Because even if none of the ragtag band of juiced-up, crispy guidos and guidettes on Jersey Shore are actually alcoholics, it would be disingenuous to claim they are anything less than problem drinkers. They black out, not occasionally but constantly, scream and brawl, lose their underwear (if they were wearing any in the first place), and totter through the streets of Seaside Heights in a state of dishabille, the girls in platform sandals that would be perilously high even if they weren’t plastered, the men perpetually shirtless, lacquered with a film of gin-sweat. After particularly unpleasant benders, green-faced and chagrined, they frequently make commitments to teetotalism, which are promptly broken within a night or two.
But it’s hard to fault them for only doing what they’re expected, and even compensated, to do; audiences have come to expect hard partying, and there are never any real consequences for the Jersey Shore cast’s bad behavior. This makes the show a surprisingly accurate representation of a segment of the population for whom the stakes are low, middle-class kids with shitty jobs and shallow relationships who value getting wasted and looking good above all else, a lifestyle of low-rent sybaritic pleasures. (These people are real, I swear—I know some of them.) Can alcoholism exist when there is so little to lose? Or do the lines of where problem drinking ends and alcoholism begins shift in accordance with lifestyle and environment? This is what I wonder while watching Jersey Shore—how low the depths of alcoholic desperation are, when the bad behavior is dressed up as socially acceptable “partying.”

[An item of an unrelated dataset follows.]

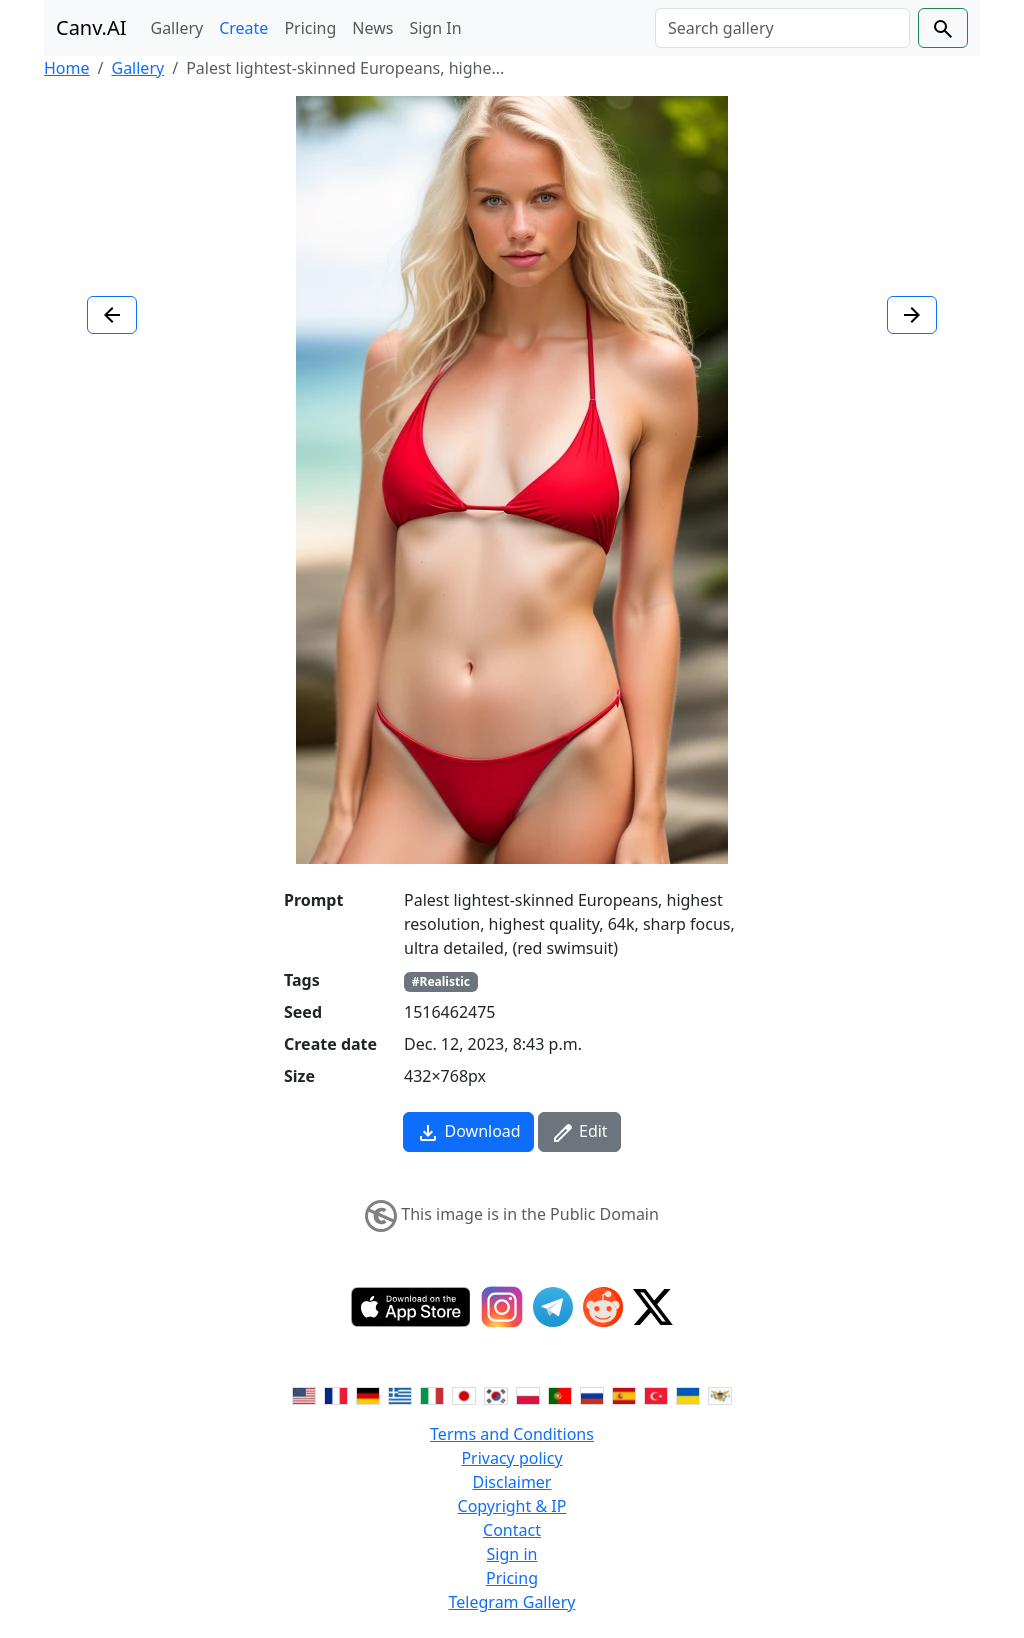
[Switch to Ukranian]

That’s not to say that the problem drinking doesn’t occasionally turn more damaging than broken bottles and ugly crying. Although the cast and producers maintain that the Shore house is a drug-free environment, many viewers swear that they can recognize cast member Ronnie Magro’s “coke face” when he seems, well, suspiciously animated; and cast hanger-on Jonathan “The Unit” Manfare was stopped by security trying to enter the Shore house while under the influence of ketamine. (He maintains that he is now sober.) The editors, too, have gotten smarter in how they compile footage, sometimes sneaking in jabs at the cast that tickle me endlessly. In one memorable sequence from last season, Deena Nicole urinates on the street after leaving a nightclub—par for the course for most of the Shore kids—and wipes herself down with a tissue she is carrying in her handbag. The following morning, she is seen using that same tissue, blithely unaware of its intimate usage the night before. It’s a blink-and-you’ll-miss-it moment, but it also proves that you don’t have to hit bottom to be totally fucking humiliated.
Addiction as captured on reality TV, at least in shows like The Real Housewives and Jersey Shore, is captured with documentarian grit, then sanded down to a high-gloss finish with slick editing, mood-setting music, and flashy titles to make the final product more palatable while scripted programming on television tends to be either glossy or gritty but not both.